Directions for this task: Please give back, word for word, only the lines starting at the one containing "Open 联系客服 in the navigation bar" and ending at the one containing "The width and height of the screenshot is (748, 514)." within the material below.

===== Supplied information

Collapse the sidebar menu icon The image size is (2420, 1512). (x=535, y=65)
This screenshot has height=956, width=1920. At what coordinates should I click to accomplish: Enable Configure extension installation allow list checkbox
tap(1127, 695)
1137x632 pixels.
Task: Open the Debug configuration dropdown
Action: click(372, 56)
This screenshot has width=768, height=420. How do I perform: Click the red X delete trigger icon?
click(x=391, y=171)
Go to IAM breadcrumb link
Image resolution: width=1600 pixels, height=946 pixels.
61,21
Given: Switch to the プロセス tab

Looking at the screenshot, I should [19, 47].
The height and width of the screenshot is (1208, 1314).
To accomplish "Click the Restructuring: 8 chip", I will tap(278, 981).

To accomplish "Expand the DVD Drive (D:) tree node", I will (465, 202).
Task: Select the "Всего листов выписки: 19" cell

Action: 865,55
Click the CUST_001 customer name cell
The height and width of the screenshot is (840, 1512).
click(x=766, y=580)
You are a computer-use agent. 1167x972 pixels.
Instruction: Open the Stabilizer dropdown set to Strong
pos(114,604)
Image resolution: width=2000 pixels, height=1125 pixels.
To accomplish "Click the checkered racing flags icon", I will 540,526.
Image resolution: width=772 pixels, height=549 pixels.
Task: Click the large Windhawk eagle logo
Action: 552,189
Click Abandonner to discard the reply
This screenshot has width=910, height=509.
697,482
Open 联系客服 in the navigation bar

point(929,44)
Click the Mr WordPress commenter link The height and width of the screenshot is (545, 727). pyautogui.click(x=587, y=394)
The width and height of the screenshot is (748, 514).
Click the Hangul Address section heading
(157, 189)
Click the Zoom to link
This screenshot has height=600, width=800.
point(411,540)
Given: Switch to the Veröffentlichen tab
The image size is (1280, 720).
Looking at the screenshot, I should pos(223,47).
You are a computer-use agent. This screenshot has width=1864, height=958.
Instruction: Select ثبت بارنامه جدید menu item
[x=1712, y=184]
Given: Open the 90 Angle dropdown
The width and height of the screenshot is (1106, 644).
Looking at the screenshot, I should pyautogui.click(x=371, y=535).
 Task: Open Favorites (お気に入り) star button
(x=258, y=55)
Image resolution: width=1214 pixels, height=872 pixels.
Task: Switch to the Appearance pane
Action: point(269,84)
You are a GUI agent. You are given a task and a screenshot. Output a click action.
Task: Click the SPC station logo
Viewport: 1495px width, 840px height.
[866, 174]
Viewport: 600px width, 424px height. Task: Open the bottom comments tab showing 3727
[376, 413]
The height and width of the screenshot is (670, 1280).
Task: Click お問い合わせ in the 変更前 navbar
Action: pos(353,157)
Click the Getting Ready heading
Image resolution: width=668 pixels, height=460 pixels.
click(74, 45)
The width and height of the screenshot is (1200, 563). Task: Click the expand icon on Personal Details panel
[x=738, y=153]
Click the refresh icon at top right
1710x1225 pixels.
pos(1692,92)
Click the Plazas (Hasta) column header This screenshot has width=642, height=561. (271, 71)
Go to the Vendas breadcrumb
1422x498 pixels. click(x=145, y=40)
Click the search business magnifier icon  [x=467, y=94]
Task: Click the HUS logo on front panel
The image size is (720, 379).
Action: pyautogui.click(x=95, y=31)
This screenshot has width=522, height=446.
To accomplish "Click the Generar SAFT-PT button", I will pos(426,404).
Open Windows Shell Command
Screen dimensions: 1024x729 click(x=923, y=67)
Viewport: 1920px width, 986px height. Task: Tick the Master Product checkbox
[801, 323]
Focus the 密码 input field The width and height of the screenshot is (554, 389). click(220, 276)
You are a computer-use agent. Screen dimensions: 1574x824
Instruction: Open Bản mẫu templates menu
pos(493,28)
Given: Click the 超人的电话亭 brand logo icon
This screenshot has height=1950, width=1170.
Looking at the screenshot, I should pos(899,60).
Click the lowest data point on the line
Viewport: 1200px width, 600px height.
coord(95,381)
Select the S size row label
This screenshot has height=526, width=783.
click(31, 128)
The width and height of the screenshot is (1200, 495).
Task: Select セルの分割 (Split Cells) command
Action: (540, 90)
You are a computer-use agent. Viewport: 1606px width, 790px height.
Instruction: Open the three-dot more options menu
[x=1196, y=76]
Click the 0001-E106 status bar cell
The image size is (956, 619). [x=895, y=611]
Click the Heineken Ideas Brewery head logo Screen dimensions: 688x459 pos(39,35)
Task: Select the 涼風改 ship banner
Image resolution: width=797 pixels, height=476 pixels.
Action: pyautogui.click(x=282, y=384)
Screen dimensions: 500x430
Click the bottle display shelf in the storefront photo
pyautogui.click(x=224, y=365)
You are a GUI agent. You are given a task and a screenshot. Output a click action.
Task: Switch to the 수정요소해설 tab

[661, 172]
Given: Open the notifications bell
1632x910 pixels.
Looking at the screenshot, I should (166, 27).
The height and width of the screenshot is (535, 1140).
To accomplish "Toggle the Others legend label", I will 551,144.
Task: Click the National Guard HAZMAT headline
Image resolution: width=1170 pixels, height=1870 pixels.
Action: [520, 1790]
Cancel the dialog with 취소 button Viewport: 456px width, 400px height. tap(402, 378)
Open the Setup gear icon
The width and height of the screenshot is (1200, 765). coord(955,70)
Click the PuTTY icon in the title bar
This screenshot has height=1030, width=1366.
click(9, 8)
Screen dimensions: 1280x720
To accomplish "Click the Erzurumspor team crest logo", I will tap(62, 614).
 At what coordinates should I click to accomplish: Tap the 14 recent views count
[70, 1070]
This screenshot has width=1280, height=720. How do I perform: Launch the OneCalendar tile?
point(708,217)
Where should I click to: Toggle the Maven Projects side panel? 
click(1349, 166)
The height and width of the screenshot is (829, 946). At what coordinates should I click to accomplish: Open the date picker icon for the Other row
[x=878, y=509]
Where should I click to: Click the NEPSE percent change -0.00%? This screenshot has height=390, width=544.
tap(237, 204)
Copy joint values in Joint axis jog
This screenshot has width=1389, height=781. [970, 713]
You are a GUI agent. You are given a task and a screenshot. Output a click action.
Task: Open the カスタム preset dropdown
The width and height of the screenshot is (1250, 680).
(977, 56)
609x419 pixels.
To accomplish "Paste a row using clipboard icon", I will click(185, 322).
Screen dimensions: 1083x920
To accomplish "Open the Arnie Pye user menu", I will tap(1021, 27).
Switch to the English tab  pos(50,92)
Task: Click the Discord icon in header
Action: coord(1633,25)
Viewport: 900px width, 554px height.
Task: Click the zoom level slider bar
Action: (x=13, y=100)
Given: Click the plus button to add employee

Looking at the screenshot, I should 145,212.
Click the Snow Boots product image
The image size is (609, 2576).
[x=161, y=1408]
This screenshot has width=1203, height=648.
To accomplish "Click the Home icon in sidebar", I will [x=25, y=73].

==========

Exercise solution:
Open 联系客服 in the navigation bar

point(929,44)
Click the Mr WordPress commenter link The height and width of the screenshot is (545, 727). pyautogui.click(x=587, y=394)
The width and height of the screenshot is (748, 514).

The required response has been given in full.